But Crawford and Boyd’s work shows that studying large data still requires finesse. Twitter, which is commonly scrutinized for insights about people’s moods, attitudes toward politics, and other aspects of daily life, presents a number of problems, the researchers say. About 40 percent of Twitter’s active users sign in to listen, not to post, which, Crawford and Boyd say, suggests that posts could come from a certain type of person, rather than a random sample. They also note that few researchers have access to all Twitter posts—most use smaller samples provided by the company. Without better information about how those samples were collected, studies could arrive at skewed results, they argue.
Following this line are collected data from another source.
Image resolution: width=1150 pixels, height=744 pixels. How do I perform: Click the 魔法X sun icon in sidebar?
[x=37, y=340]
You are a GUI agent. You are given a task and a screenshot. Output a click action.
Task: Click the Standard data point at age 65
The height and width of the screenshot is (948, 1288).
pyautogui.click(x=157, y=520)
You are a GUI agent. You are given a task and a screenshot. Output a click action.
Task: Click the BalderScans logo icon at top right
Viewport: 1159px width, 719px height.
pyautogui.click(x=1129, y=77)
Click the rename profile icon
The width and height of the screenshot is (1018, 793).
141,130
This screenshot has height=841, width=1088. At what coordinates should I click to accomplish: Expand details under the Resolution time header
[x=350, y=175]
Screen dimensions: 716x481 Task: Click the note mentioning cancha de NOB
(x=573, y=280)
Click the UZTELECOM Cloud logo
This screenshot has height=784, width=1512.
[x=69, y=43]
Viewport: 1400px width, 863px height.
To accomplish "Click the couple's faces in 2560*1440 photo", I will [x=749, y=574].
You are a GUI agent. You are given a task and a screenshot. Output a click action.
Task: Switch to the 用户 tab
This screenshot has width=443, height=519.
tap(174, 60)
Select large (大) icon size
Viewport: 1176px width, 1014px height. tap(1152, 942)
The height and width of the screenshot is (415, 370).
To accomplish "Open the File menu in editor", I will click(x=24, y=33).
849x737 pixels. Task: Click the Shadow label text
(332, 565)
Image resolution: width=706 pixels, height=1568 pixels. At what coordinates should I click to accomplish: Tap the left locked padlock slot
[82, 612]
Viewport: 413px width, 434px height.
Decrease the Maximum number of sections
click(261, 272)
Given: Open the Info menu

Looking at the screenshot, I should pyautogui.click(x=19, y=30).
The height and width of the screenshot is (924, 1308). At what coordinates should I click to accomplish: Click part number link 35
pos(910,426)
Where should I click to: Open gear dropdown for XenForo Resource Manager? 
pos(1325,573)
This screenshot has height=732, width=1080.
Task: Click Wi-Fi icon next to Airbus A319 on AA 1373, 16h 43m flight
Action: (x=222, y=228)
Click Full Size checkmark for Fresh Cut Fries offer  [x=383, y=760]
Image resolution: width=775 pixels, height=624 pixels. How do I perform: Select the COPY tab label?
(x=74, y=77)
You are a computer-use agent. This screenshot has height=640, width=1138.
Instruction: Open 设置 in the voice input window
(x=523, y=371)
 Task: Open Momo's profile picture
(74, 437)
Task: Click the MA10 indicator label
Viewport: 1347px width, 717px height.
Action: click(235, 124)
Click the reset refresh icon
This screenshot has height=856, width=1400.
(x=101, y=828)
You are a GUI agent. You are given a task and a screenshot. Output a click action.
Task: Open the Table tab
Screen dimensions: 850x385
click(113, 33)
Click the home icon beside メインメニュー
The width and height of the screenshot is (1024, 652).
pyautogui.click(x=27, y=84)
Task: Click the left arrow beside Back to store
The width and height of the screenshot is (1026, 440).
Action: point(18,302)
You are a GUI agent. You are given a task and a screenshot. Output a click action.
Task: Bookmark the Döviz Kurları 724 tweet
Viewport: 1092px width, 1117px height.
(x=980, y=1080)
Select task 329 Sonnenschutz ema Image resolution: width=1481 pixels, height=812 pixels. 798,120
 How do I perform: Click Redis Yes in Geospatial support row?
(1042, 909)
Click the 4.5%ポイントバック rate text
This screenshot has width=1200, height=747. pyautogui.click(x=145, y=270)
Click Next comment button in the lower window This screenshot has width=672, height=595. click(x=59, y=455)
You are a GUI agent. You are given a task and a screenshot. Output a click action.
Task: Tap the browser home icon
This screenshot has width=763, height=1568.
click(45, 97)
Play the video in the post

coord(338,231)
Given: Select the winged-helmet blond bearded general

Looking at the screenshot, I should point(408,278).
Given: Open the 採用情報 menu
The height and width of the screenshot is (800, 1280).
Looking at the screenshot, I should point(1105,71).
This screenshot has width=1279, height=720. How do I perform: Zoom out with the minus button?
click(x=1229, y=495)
Crawford notes that many big data sets—particularly social data—come from companies that have no obligation to support scientific inquiry. Getting access to the data might mean paying for it, or keeping the company happy by not performing certain types of studies.
The researchers add that big data can also raise serious ethical concerns.
Many times, Crawford notes, combining data from different sources can lead to unexpected results for the people involved. For example, other researchers have previously shown that they can identify individuals by using social media data in combination with supposedly anonymized behavioral data provided by companies.
Jennifer Chayes, managing director of Microsoft Research New England, says her lab has had firsthand experience with such problems. The lab wanted to run a contest for researchers to analyze a set of search data, she says, and was going over the data carefully to avoid the sorts of deanonymizing scandals that have occurred from search data releases in the past. They discovered that people often entered search terms that were personally identifying and embarrassing—such as, “Is my wife Jane Doe cheating on me?” The lab nixed the contest. Chayes says, “We began to realize how much we didn’t understand about human behavior around search engines.”
Handling big data sets takes almost impossible care, agrees Alessandro Acquisti, an associate professor at Carnegie Mellon who has studied the unintended information that data sets can reveal. Even public data sets raise questions, such as what to do with information that people post and then subsequently want to delete, he says.
Given the quantity of information now available on the Internet, Crawford argues, researchers need to slow down and think about the methods they use. “[The effect of the availability of big data] did shock a lot of people,” she says. “And it should.”